In today’s cloud computing world, a major effort is made to efficiently bring algorithms to the data. While this allows for a simplified ingest of data using specialized algorithms, it also presents unique challenges to prevent the exfiltration (or data leakage) of the information contained in the data, which may be troublesome in the cases where the data contains Personal Identifying Information (PII) or other sensitive information. In many scenarios, such as medical modeling or computer vision technologies, this algorithm-to-data paradigm is avoided altogether due to the potential sensitivity of the data.

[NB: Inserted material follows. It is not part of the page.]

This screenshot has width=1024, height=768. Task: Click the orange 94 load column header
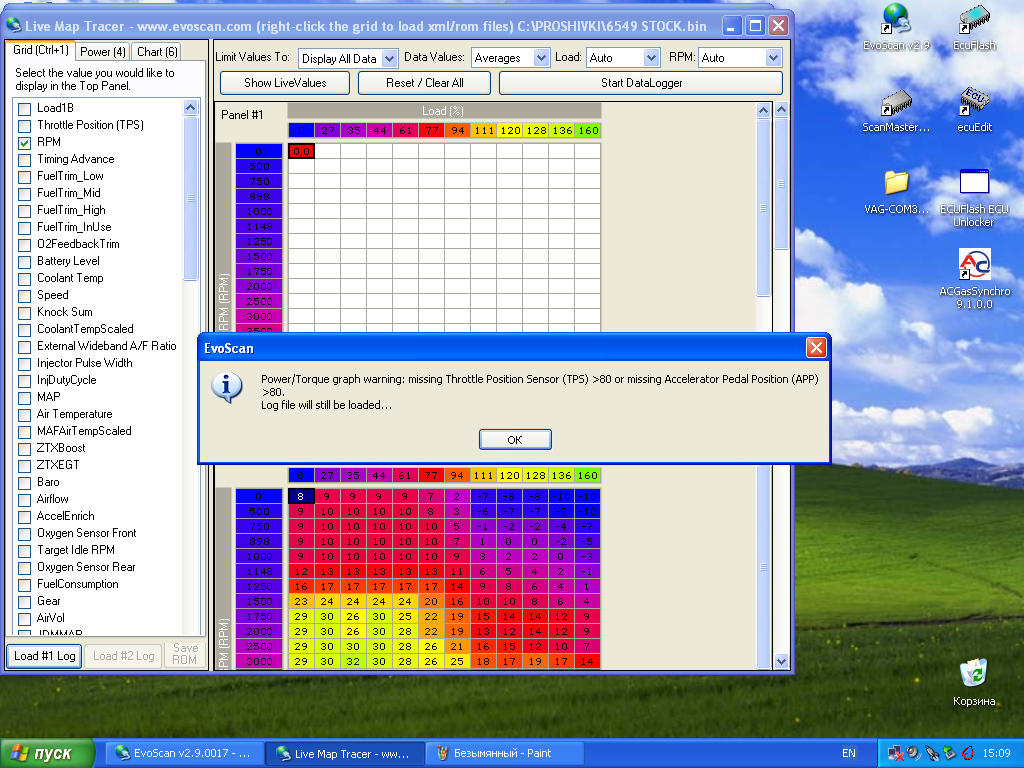click(458, 130)
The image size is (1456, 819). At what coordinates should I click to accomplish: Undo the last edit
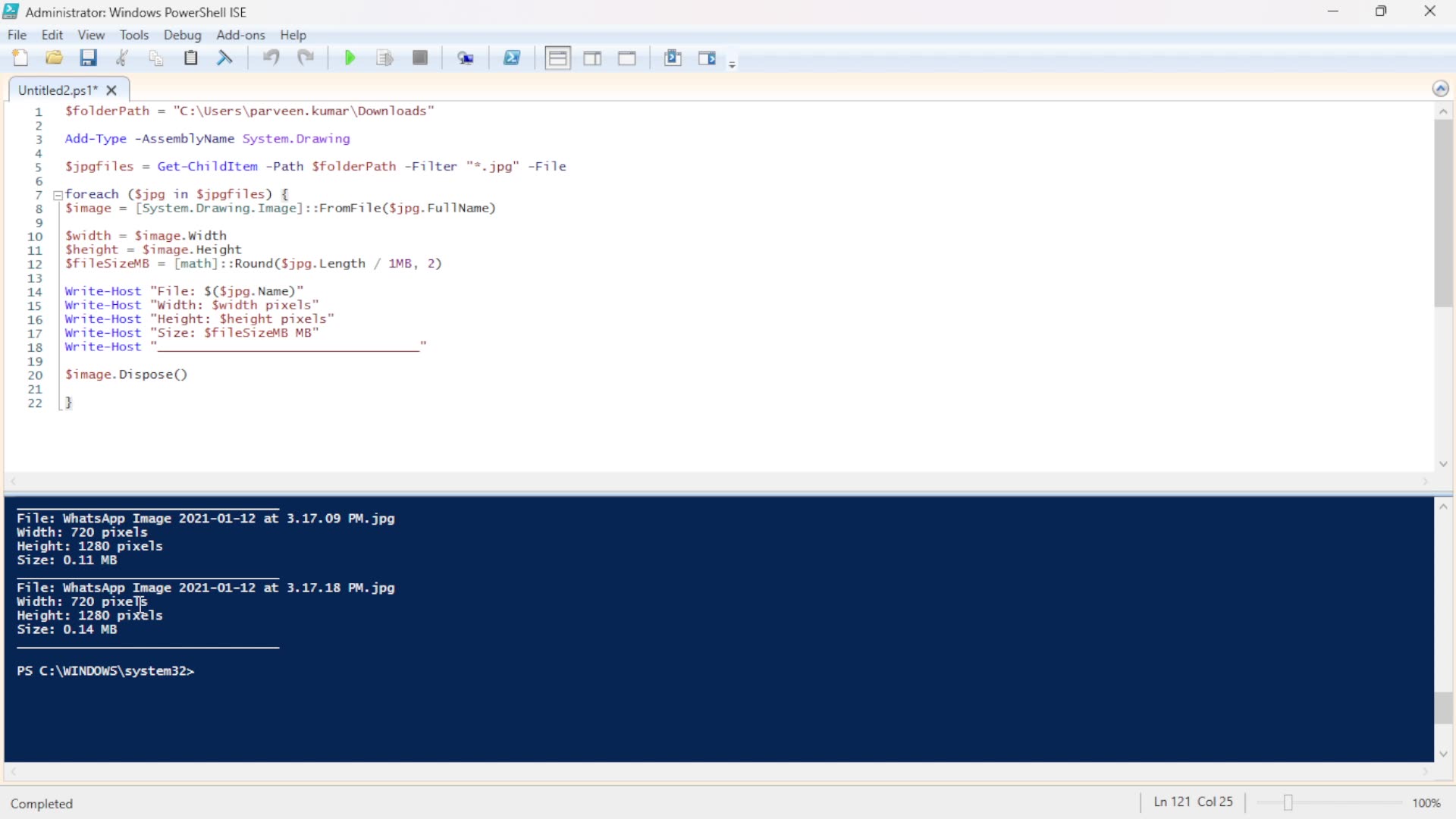pos(271,58)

Many applications require a model to simplify the deployment of specialized software that allows access to the network and data models within a custom research cloud. As algorithms are computed on those complex clouds, their resource usage can be aggregated in order to allow for comparisons of similar approaches. By performing this protected data benchmark computation, a deeper understanding of the actual performance measurement of each approach can be estimated. This may simplify the understanding of the software’s performance and allow for the estimation and relevance in scaling.
To address this concern, staff from the Multimodal Information Group of ITL’s Information Access Division released on NIST’s Github two novel research software packages (Conducere and DMoni) which aim to: facilitate computational cluster configuration and deployment; benchmark distributed applications; and monitor system performance.
Conducere [https://github.com/usnistgov/Conducere] is research software that defines an automated workflow for configuring large, ready-to-use OpenStack [https://www.openstack.org/] clusters using open-source tools and predefined templates. It has been developed by the Group’s Evaluation Management System team based on its human language technology evaluation experience and data science projects.
DMoni [https://github.com/usnistgov/DMoni] is research software that benchmarks distributed applications and monitors their performance. In a cluster, a distributed application runs on many nodes or Virtual Machines. DMoni measures the execution time of launched distributed applications, and monitors the resource usages (CPU, memory, disk IO and network IO) of all associated processes. DMoni’s collected performance data can be used for more complete performance analysis.